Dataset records
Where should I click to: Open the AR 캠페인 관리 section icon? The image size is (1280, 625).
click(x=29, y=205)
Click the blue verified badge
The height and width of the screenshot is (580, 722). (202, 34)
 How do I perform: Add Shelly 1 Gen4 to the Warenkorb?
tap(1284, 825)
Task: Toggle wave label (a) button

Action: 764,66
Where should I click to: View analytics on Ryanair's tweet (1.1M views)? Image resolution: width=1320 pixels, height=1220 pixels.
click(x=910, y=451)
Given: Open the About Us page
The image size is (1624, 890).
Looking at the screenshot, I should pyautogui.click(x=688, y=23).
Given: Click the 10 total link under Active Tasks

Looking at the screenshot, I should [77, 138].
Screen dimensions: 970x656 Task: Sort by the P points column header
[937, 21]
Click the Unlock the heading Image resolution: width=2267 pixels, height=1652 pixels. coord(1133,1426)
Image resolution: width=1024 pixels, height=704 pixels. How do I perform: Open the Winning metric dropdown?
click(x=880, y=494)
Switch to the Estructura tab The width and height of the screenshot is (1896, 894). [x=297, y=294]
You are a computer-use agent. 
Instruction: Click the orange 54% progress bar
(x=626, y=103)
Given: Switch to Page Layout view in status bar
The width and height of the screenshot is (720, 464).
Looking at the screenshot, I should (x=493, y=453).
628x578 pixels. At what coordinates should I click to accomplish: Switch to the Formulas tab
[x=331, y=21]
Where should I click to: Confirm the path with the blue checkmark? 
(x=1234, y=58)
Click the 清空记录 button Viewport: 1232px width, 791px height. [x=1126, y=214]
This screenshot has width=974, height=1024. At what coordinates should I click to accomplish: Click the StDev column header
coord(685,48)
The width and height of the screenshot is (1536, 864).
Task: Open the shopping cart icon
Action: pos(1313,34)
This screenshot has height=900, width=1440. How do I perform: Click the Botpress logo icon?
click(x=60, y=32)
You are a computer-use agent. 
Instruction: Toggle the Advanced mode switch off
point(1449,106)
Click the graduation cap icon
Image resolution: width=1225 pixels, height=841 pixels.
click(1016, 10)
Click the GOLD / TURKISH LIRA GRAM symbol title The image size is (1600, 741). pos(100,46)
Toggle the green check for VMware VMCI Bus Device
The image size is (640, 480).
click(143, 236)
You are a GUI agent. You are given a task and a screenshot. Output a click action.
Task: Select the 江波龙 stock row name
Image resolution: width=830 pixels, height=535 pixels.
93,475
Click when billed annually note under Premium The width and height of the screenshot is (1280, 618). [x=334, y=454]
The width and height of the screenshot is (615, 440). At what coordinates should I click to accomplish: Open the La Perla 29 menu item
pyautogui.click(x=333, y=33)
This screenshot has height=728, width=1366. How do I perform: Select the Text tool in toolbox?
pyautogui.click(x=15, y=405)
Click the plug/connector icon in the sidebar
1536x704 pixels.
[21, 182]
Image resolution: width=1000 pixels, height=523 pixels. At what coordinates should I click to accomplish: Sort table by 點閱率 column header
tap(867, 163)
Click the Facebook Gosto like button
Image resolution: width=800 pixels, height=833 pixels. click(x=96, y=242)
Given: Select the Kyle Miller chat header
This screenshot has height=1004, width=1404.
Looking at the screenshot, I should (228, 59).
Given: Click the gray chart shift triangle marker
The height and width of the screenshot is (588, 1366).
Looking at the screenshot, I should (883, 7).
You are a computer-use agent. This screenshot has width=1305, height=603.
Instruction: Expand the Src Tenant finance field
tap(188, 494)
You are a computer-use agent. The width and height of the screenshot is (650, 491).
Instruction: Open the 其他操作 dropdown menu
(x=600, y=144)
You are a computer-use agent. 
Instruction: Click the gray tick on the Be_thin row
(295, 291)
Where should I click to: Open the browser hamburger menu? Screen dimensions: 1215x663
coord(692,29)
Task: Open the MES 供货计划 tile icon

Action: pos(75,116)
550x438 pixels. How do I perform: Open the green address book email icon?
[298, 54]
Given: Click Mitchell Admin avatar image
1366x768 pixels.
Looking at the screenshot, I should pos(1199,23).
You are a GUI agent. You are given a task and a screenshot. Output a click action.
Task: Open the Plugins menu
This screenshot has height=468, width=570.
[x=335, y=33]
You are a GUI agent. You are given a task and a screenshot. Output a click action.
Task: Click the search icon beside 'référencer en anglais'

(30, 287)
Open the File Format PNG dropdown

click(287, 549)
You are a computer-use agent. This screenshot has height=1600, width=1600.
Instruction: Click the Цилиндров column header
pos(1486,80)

» Task objective
Set the data down again in full. Keep it exact.

» Answer below
Where should I click to: Open the AR 캠페인 관리 section icon? The image size is (1280, 625).
click(x=29, y=205)
Click the blue verified badge
The height and width of the screenshot is (580, 722). (202, 34)
 How do I perform: Add Shelly 1 Gen4 to the Warenkorb?
tap(1284, 825)
Task: Toggle wave label (a) button

Action: 764,66
Where should I click to: View analytics on Ryanair's tweet (1.1M views)? Image resolution: width=1320 pixels, height=1220 pixels.
click(x=910, y=451)
Given: Open the About Us page
The image size is (1624, 890).
Looking at the screenshot, I should pyautogui.click(x=688, y=23).
Given: Click the 10 total link under Active Tasks

Looking at the screenshot, I should [77, 138].
Screen dimensions: 970x656 Task: Sort by the P points column header
[937, 21]
Click the Unlock the heading Image resolution: width=2267 pixels, height=1652 pixels. coord(1133,1426)
Image resolution: width=1024 pixels, height=704 pixels. How do I perform: Open the Winning metric dropdown?
click(x=880, y=494)
Switch to the Estructura tab The width and height of the screenshot is (1896, 894). [x=297, y=294]
You are a computer-use agent. 
Instruction: Click the orange 54% progress bar
(x=626, y=103)
Given: Switch to Page Layout view in status bar
The width and height of the screenshot is (720, 464).
Looking at the screenshot, I should (x=493, y=453).
628x578 pixels. At what coordinates should I click to accomplish: Switch to the Formulas tab
[x=331, y=21]
Where should I click to: Confirm the path with the blue checkmark? 
(x=1234, y=58)
Click the 清空记录 button Viewport: 1232px width, 791px height. [x=1126, y=214]
This screenshot has width=974, height=1024. At what coordinates should I click to accomplish: Click the StDev column header
coord(685,48)
The width and height of the screenshot is (1536, 864).
Task: Open the shopping cart icon
Action: pos(1313,34)
This screenshot has height=900, width=1440. How do I perform: Click the Botpress logo icon?
click(x=60, y=32)
You are a computer-use agent. 
Instruction: Toggle the Advanced mode switch off
point(1449,106)
Click the graduation cap icon
Image resolution: width=1225 pixels, height=841 pixels.
click(1016, 10)
Click the GOLD / TURKISH LIRA GRAM symbol title The image size is (1600, 741). pos(100,46)
Toggle the green check for VMware VMCI Bus Device
The image size is (640, 480).
click(143, 236)
You are a GUI agent. You are given a task and a screenshot. Output a click action.
Task: Select the 江波龙 stock row name
Image resolution: width=830 pixels, height=535 pixels.
93,475
Click when billed annually note under Premium The width and height of the screenshot is (1280, 618). [x=334, y=454]
The width and height of the screenshot is (615, 440). At what coordinates should I click to accomplish: Open the La Perla 29 menu item
pyautogui.click(x=333, y=33)
This screenshot has height=728, width=1366. How do I perform: Select the Text tool in toolbox?
pyautogui.click(x=15, y=405)
Click the plug/connector icon in the sidebar
1536x704 pixels.
[21, 182]
Image resolution: width=1000 pixels, height=523 pixels. At what coordinates should I click to accomplish: Sort table by 點閱率 column header
tap(867, 163)
Click the Facebook Gosto like button
Image resolution: width=800 pixels, height=833 pixels. click(x=96, y=242)
Given: Select the Kyle Miller chat header
This screenshot has height=1004, width=1404.
Looking at the screenshot, I should (228, 59).
Given: Click the gray chart shift triangle marker
The height and width of the screenshot is (588, 1366).
Looking at the screenshot, I should (883, 7).
You are a computer-use agent. This screenshot has width=1305, height=603.
Instruction: Expand the Src Tenant finance field
tap(188, 494)
You are a computer-use agent. The width and height of the screenshot is (650, 491).
Instruction: Open the 其他操作 dropdown menu
(x=600, y=144)
You are a computer-use agent. 
Instruction: Click the gray tick on the Be_thin row
(295, 291)
Where should I click to: Open the browser hamburger menu? Screen dimensions: 1215x663
coord(692,29)
Task: Open the MES 供货计划 tile icon

Action: pos(75,116)
550x438 pixels. How do I perform: Open the green address book email icon?
[298, 54]
Given: Click Mitchell Admin avatar image
1366x768 pixels.
Looking at the screenshot, I should pos(1199,23).
You are a GUI agent. You are given a task and a screenshot. Output a click action.
Task: Open the Plugins menu
This screenshot has height=468, width=570.
[x=335, y=33]
You are a GUI agent. You are given a task and a screenshot. Output a click action.
Task: Click the search icon beside 'référencer en anglais'

(30, 287)
Open the File Format PNG dropdown

click(287, 549)
You are a computer-use agent. This screenshot has height=1600, width=1600.
Instruction: Click the Цилиндров column header
pos(1486,80)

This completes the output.